Knowledge is Power

I was explaining recently about my background to someone close to me; where I came from and of course Apraxia. The child with Apraxia in Special Ed and finding their way to success in High School and College. To me, this is just my life, it's nothing notably special and it's just what I had to do.When I tell people that I was in Special Education and had a several, thorough IEPs, you should see their jaws drop. I don't fully comprehend why this is shocking to some, but I guess it is.

Now some say "You didn't belong there [in Special Ed]," to which I disagree. At that given time in history and in my abilities, I would have drowned in a typical classroom. Granted though, as an adult, I know the typical classroom wasn't ready for me. If you can't learn or talk the same way as the 'typical' kids, then you don't belong.

Regardless, in my conversation about this, I was asked a rather intriguing question, "Were you in Special Ed because of intelligence, like thinking or reasoning issues?"

There's no good way to ask that, asking someone were you considered mentally dumb by the school system? I do understand where the question is coming from. Think about it, the second you hear 'special education' or 'IEP' we automatically jump to the idea that the individual is less intelligent. It's sad and unfair, but general people jump to this conclusion.
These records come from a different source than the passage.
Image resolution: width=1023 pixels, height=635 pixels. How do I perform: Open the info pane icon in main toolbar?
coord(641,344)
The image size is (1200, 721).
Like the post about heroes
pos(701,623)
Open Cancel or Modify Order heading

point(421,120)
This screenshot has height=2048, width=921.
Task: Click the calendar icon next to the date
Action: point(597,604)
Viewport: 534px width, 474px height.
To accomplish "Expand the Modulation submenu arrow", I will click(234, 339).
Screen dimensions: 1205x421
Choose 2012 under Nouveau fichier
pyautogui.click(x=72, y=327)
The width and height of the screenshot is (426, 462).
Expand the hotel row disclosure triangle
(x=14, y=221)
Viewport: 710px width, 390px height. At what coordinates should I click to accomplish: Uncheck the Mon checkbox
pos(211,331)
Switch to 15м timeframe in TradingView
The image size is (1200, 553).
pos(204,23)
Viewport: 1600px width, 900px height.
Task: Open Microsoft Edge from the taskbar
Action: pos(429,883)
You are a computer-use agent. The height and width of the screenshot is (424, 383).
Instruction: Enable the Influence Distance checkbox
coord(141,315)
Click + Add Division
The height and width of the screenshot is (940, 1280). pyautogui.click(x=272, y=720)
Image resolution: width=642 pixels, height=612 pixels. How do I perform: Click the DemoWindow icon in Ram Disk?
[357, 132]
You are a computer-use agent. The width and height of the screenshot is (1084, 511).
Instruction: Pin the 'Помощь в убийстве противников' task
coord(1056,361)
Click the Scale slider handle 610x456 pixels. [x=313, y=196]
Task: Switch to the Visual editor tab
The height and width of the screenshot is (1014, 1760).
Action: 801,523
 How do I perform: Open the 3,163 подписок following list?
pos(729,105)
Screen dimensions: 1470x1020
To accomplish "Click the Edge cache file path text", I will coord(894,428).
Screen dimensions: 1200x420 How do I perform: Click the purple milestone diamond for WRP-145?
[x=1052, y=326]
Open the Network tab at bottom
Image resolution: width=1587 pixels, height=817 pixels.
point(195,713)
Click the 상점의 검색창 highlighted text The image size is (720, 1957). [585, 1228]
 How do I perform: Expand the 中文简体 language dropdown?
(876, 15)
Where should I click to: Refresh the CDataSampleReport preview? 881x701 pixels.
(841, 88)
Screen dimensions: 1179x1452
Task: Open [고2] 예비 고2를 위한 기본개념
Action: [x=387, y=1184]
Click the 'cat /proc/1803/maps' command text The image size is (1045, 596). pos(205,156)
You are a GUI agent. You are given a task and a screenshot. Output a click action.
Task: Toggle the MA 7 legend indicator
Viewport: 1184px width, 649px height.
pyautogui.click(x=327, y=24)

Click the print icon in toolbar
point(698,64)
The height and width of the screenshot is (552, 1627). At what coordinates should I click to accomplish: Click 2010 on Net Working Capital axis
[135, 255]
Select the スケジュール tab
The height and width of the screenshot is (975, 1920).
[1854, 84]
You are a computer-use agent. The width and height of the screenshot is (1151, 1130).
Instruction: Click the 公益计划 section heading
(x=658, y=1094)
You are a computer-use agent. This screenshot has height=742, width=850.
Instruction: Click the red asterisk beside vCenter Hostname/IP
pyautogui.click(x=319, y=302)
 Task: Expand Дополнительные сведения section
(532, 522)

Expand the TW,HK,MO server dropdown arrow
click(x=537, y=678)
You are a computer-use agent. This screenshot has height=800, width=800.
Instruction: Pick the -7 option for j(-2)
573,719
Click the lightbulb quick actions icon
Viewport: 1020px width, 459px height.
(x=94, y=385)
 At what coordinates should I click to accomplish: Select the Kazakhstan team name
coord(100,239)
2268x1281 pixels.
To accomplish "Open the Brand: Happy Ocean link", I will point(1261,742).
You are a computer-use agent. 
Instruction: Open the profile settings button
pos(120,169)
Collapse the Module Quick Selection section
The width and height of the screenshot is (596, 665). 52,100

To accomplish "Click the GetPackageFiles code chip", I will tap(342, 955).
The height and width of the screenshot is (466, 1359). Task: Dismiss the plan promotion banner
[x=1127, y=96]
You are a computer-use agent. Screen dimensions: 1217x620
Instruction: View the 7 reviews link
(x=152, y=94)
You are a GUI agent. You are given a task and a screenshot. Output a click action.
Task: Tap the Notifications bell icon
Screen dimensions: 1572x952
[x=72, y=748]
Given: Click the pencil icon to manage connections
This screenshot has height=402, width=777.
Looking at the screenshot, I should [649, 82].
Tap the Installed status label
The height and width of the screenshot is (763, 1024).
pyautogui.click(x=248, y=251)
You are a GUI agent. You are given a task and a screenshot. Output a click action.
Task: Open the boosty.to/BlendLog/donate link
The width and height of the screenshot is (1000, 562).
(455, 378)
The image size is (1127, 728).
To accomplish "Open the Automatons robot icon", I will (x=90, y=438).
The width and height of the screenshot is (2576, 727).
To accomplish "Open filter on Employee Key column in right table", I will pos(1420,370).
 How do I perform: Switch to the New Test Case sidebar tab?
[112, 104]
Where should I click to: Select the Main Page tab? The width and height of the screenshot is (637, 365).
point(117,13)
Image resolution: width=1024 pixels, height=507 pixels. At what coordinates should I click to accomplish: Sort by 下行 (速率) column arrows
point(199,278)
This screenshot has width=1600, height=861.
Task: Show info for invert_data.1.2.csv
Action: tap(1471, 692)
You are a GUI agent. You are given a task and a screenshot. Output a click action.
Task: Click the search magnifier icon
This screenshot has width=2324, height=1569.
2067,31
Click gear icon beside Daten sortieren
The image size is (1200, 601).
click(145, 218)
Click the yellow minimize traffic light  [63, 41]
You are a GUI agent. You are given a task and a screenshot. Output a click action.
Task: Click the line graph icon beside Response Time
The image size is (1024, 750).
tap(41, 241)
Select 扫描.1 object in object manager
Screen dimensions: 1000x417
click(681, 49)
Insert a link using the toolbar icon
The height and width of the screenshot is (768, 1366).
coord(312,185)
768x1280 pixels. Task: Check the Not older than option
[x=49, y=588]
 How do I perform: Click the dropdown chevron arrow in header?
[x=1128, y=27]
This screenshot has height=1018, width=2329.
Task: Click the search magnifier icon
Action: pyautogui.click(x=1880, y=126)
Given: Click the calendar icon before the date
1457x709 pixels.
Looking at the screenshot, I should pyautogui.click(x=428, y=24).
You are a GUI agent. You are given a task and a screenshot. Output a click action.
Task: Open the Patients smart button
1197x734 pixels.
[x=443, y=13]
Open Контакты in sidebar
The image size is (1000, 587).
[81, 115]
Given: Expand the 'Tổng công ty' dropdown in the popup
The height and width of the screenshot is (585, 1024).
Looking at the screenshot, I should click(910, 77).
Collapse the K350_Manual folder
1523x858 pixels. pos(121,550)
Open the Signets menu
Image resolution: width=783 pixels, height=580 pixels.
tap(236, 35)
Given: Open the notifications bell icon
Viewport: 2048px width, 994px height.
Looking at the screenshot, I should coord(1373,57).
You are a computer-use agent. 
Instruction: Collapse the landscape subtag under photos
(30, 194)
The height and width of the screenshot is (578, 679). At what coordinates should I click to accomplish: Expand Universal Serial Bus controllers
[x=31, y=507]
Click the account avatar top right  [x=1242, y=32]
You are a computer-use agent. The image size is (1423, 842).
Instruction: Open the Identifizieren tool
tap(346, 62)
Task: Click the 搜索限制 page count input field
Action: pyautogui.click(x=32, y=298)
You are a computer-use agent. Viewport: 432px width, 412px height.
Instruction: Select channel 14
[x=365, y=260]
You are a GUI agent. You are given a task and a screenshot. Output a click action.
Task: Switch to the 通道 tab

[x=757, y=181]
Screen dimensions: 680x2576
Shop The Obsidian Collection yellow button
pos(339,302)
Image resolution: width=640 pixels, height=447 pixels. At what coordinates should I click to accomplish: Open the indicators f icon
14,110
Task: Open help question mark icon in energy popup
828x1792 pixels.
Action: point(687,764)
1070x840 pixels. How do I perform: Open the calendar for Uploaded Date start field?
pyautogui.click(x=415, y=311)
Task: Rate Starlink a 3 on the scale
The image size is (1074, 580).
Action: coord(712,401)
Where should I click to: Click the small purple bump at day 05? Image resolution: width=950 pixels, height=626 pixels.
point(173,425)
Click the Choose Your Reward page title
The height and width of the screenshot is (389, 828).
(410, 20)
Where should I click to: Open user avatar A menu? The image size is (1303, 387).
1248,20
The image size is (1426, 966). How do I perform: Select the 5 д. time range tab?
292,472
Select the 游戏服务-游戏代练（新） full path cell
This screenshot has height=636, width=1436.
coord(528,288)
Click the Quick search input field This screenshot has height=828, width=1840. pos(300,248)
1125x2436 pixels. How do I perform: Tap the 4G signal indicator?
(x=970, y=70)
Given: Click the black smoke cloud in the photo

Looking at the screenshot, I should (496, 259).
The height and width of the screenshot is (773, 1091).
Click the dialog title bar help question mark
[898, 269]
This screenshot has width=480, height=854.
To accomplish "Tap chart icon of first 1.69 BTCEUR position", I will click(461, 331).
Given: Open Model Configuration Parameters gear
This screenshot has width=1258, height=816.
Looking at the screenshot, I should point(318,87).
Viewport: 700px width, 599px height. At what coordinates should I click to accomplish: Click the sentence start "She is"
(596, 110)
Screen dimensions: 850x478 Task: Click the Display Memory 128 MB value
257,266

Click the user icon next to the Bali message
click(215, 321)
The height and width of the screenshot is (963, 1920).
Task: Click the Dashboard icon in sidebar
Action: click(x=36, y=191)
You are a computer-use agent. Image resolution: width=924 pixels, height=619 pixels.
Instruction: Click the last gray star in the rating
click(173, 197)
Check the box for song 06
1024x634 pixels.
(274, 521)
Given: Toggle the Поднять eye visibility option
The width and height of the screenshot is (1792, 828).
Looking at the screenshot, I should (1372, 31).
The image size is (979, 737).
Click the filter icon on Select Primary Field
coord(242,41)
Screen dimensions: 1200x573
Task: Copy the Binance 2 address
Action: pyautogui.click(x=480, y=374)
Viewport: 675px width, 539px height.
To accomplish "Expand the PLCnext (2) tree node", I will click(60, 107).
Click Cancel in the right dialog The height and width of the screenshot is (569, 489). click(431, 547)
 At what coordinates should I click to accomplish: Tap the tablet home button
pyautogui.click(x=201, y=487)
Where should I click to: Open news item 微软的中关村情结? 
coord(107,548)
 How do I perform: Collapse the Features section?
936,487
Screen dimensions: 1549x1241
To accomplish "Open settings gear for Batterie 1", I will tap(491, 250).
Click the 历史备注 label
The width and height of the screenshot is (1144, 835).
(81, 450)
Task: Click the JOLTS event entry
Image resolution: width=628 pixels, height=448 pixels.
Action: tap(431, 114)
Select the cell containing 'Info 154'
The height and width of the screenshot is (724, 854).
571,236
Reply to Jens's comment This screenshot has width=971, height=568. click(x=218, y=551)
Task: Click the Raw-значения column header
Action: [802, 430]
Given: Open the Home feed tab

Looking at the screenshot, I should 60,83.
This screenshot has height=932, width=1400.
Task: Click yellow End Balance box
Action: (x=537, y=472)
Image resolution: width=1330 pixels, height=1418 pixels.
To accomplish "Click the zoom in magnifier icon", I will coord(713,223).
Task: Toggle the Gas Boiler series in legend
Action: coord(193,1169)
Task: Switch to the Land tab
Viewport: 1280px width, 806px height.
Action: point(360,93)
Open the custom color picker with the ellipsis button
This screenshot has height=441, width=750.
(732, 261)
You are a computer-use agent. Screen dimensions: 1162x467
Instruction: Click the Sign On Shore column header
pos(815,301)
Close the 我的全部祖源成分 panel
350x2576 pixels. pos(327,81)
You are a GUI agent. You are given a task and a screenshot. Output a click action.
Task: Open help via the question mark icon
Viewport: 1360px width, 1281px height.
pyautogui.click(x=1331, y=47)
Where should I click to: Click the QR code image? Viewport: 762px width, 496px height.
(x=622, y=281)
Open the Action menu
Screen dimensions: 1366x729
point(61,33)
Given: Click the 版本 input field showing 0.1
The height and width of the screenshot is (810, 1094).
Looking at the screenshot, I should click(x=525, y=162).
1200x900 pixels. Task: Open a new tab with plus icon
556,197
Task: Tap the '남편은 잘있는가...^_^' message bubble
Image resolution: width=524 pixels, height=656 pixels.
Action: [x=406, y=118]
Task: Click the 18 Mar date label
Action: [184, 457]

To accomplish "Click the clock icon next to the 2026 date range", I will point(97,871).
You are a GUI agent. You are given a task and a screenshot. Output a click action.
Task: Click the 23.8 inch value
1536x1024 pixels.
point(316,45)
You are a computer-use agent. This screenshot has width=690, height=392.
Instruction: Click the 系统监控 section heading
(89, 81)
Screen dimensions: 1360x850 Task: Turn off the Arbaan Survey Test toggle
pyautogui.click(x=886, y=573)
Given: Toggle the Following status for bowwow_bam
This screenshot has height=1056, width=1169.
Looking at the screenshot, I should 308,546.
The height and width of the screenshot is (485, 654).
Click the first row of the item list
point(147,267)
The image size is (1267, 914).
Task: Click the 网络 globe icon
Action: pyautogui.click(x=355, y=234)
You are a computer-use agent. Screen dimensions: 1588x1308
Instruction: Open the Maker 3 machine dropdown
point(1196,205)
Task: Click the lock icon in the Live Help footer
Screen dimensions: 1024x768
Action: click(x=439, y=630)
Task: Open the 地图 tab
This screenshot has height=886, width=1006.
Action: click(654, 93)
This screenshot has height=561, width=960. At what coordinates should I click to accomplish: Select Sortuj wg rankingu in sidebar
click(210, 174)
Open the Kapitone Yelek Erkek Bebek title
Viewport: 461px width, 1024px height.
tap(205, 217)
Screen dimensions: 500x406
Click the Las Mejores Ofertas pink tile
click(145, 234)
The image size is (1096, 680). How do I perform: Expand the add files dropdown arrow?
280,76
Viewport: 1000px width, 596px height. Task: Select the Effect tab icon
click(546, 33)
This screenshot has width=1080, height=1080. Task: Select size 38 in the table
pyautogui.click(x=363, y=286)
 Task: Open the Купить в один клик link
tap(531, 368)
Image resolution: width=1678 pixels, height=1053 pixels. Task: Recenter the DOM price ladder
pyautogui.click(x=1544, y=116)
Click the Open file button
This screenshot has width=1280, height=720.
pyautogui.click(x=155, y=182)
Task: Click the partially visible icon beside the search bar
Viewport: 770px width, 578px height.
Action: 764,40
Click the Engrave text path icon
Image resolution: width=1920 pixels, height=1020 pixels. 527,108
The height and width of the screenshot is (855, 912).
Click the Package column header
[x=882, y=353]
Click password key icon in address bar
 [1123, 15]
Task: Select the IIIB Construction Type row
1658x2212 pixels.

Anyways, I've never been asked this and it caught me off guard. But somehow the answer, deep down, I knew it and I responded:

"No, it wasn't that I had issues with my intelligence. Just imagine you had that capacity to learn, the same brain as anyone else, but you could not verbally express what you learned and, if you were confused about something, you could not ask any questions about it...It's not that you aren't intelligent, it's just you have no way of expressing it."

I can't believe the words came out of my mouth so accurately. I understand it can be a tough concept for others that don't know Apraxia to grasp, but his answer affirmed what all of us are thinking. 

He responded, "Wow, that sucks!"

For lack of a better word, yes, yes it does. 

But at the end of the day, Apraxia is just a road block in our lives and not a final death sentence. 
That is the one thing I've learned in and out of any classroom.